Selon notre nouvelle enquête, cet ex-socialiste devenu marcheur de la première heure, l’un des premiers élus à avoir soutenu Emmanuel Macron en 2016, a en effet bénéficié, au moins pour les années 2016 et 2017, d’un double remboursement de certaines de ses notes de frais au restaurant « À la marée », un établissement de Rungis qu’il fréquentait régulièrement. Une fois par la Semaf et une deuxième fois par la mairie de Fresnes. Le tout pour un montant total de 4 807,70 euros – 3 975,90 euros en 2016 et 831,80 euros en 2017. De l’argent public.
La montagne de notes de frais laissée par Jean-Jacques Bridey à son départ de la Semaf avait déjà de quoi surprendre au regard de la taille de cette petite structure, chargée de projets d’aménagement d’une ville de 26 000 habitants et qui ne compte que trois salariés (lire notre première enquête ici). Le fait que le député se soit fait rembourser une partie de ces frais deux fois est encore plus problématique.
Pendant l’été, la Chambre régionale de la Cour des comptes (CRC) a passé au peigne fin la comptabilité de la mairie de Fresnes. Plusieurs factures adressées chaque mois aux services municipaux par le restaurant « À la marée » ont notamment été exhumées. On y décompte 25 repas en 2016 et une petite dizaine pour le premier semestre de 2017 – l’ancien édile ayant quitté ses fonctions locales après sa réélection à l’Assemblée nationale en juin de cette même année.
Jusqu’ici, rien d’anormal. Seulement voilà, les trois quarts de ces justificatifs – les tickets de caisse détaillés – figurent déjà dans les documents comptables… de la Semaf. Avec un petit particularisme : tous les tickets remboursés par la société d’économie mixte comportent la mention « réimprimé ».
En clair : en quittant le restaurant de Rungis, Jean-Jacques Bridey emportait avec lui deux tickets, le premier était adressé aux services de la mairie, le second, « réimprimé », à la petite équipe de la Semaf. Lesquelles procédaient ensuite, chacune de leur côté, au remboursement du repas.
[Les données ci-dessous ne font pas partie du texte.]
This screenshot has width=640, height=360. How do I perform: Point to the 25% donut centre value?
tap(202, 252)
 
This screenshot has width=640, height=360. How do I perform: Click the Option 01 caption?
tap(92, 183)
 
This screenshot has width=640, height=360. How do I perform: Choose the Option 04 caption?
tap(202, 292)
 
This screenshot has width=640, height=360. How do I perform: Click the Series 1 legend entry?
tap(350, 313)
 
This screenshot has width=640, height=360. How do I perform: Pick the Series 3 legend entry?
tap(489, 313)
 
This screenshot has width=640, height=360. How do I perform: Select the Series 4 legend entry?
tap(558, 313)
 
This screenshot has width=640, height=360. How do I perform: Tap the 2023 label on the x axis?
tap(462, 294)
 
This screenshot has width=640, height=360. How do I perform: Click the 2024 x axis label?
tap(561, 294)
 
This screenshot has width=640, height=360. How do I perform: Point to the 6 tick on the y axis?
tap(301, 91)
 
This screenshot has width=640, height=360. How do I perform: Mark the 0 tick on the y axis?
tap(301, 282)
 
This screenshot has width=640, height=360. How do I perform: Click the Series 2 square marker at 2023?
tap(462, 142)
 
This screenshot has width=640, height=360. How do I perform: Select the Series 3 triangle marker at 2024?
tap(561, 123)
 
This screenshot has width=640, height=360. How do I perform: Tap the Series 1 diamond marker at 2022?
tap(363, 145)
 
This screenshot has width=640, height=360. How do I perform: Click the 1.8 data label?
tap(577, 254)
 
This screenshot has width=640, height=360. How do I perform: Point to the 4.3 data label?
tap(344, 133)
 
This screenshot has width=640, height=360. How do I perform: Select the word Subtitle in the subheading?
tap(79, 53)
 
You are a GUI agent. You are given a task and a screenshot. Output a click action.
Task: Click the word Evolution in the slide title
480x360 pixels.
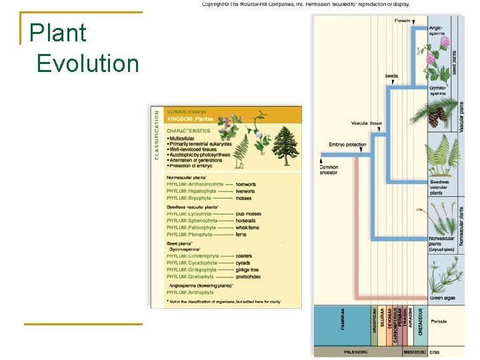tap(87, 63)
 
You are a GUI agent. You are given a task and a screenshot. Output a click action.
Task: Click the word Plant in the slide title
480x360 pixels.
tap(58, 33)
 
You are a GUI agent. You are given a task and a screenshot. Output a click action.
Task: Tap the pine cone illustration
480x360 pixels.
tap(436, 117)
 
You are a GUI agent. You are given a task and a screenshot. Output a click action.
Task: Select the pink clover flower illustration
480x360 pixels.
tap(443, 50)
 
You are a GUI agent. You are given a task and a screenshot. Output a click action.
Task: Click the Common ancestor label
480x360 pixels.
tap(329, 169)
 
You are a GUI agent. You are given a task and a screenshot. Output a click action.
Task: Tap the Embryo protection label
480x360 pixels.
tap(347, 145)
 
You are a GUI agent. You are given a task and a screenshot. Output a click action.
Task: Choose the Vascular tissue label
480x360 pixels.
tap(367, 123)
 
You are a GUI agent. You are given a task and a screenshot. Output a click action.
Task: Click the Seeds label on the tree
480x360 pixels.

Cette pratique a été répétée quasiment tous les mois entre 2016 et 2017.
Interrogé par Mediapart, Jean-Jacques Bridey indique, sans en expliquer la raison, qu’il « demandait un doublon » des tickets adressés à la mairie qu’il « rangeai[t] avec [ses] autres justificatifs de frais ». « Il est alors peut-être arrivé que je transmette ces justificatifs en même temps que les notes de frais Semaf », glisse-t-il. Le député affirme également s’être peut-être trompé sur « quelques doublons », minimisant la pratique. « Quelques doublons » ? Près d’une trentaine sur deux ans tout de même.
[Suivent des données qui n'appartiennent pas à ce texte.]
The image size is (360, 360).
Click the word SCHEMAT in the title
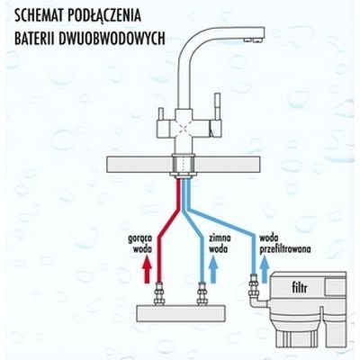pyautogui.click(x=40, y=15)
Pour ne prendre que l’exemple de mars 2016, la mairie de Fresnes et la Semaf ont toutes deux remboursé 724,20 euros – soit 1 448,40 euros in fine – pour un déjeuner (le 14 mars, trois couverts, 303,80 euros) et deux dîners (le 2 mars, trois couverts, 215,60 euros et le 23 mars, deux couverts, 204,80 euros). Le détail des repas laisse entrevoir un rituel gustatif immuable : quelques coupes de champagne (14 euros l’unité) en guise d’entrée en matière, suivies d’huîtres, de gambas, de Saint-Jacques, de poissons fins… Le tout souvent accompagné d’une bouteille ou de plusieurs verres de vin.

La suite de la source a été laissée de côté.